Herodias daughter is no innocent young girl, just doing what her mother says against her will. This is a daughter who has embraced her mother’s murderous intents, and even embellishes them. It is the girl who adds to the request, “I want his head on a platter, immediately.”
She, like her mother, knows that Herod is double-minded. Herod fears John and respects him as a holy man, and therefore John’s imprisonment is a compromise to keep John alive, and his wife at bay.
And so Herodias and her daughter look for and press upon Herod’s great weakness, which is his desire for approval and the keeping of appearances. The text says, “And the king was exceeding sorry; yet for his oath’s sake, and for their sakes which sat with him, he would not reject her.”
What did Herod want more than to keep John alive? He wanted to keep his reputation as king intact.Herod knew murdering John was morally wrong, he also knew it was bad public policy, it could incite rebellion, and endanger his ability to rule. He had a bad conscience about the whole thing. But feeling bad about sin, is not the same thing as repentance.

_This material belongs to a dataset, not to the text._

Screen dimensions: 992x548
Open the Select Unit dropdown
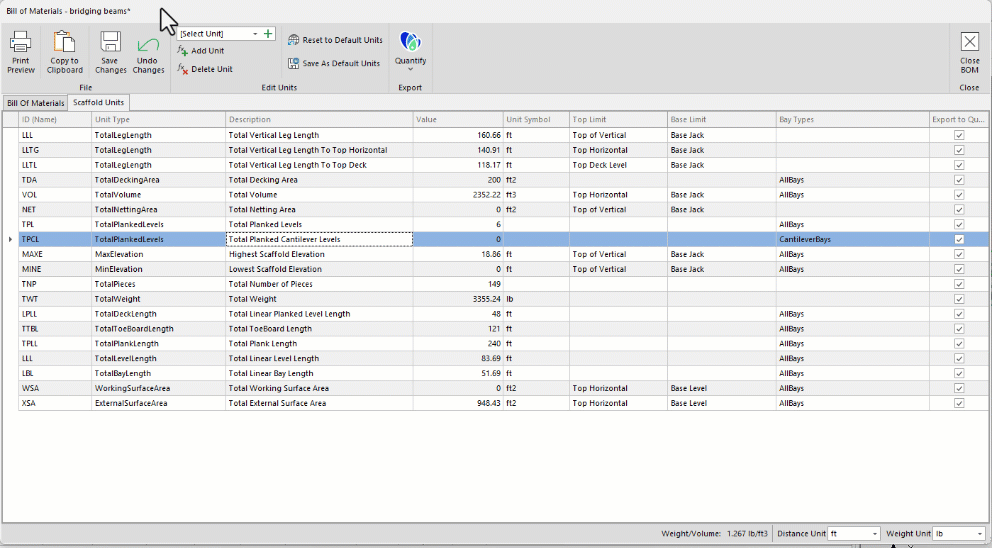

And at this point of the girls requests, Herod still had a way out. He could have given her half of his kingdom instead. He could have broken his oath as an unlawful oath, we know he had no problem breaking marriage vows.
And so Herod, instead of dividing his kingdom, divides the head from the body of John the Baptist. He caves to the pressure of his wife and this girl and the people who are watching.
We have then a great inversion here of something that happened in King Solomon’s court. You remember the scene where two women come in, with competing claims of who is mother of the baby. And Solomon threatens to divide the baby in half. And the true mother out of love for her child, pleads for the baby’s life (give it the other woman), and thus Solomon discerns true mother from false mother.
Well King Herod has no such discernment. And rather than judging righteously between two women, here two women exercise authority and judgment over him. This is the kind of king that King Herod is: weak-willed, compromised, double-minded, controlled by women and what they think.
In contrast to Herod, we have the examples of both John and Jesus.
John and Jesus preach the truth and care only for the approval of God. They could care less what people think of their preaching.
What gives a man courage to confront kings and authorities and those who could do us great harm, is an absolute trust that God is on our side. That the Father is pleased with us, and it his good pleasure along that we desire.
If we want to become a faithful and honest church, where truth and love abound, then we are going to have to be a little bit brave.
We are going to have to first confront the wickedness and perversity in ourselves. We are going to have to repent, and put to death that little Herod and that bitter Herodias that dwells in our flesh. Our envy, our lust for power, for money, for reputation. The hankering for other people’s approval must die in us if we want courage to stand.
The true prophet is willing to lose his head for Christ. To decrease that He might increase.
The true king is willing to lay down his life for the sheep, to face down wolves to protect those who are his.
And so take John and take Jesus as your examples of what it means to be a true disciple, a true Christian.
The path that Jesus is taking us on is a path that leads through the valley of the shadow of death.And if you trust Jesus, even unto death, then you will find on other side: green pastures, still waters, beautiful and pleasant places that will restore your soul.
So trust the good shepherd, trust the true King, and surely goodness and mercy shall follow you all the days of your life.
In the name of the Father, and the Son, and the Holy Spirit, Amen.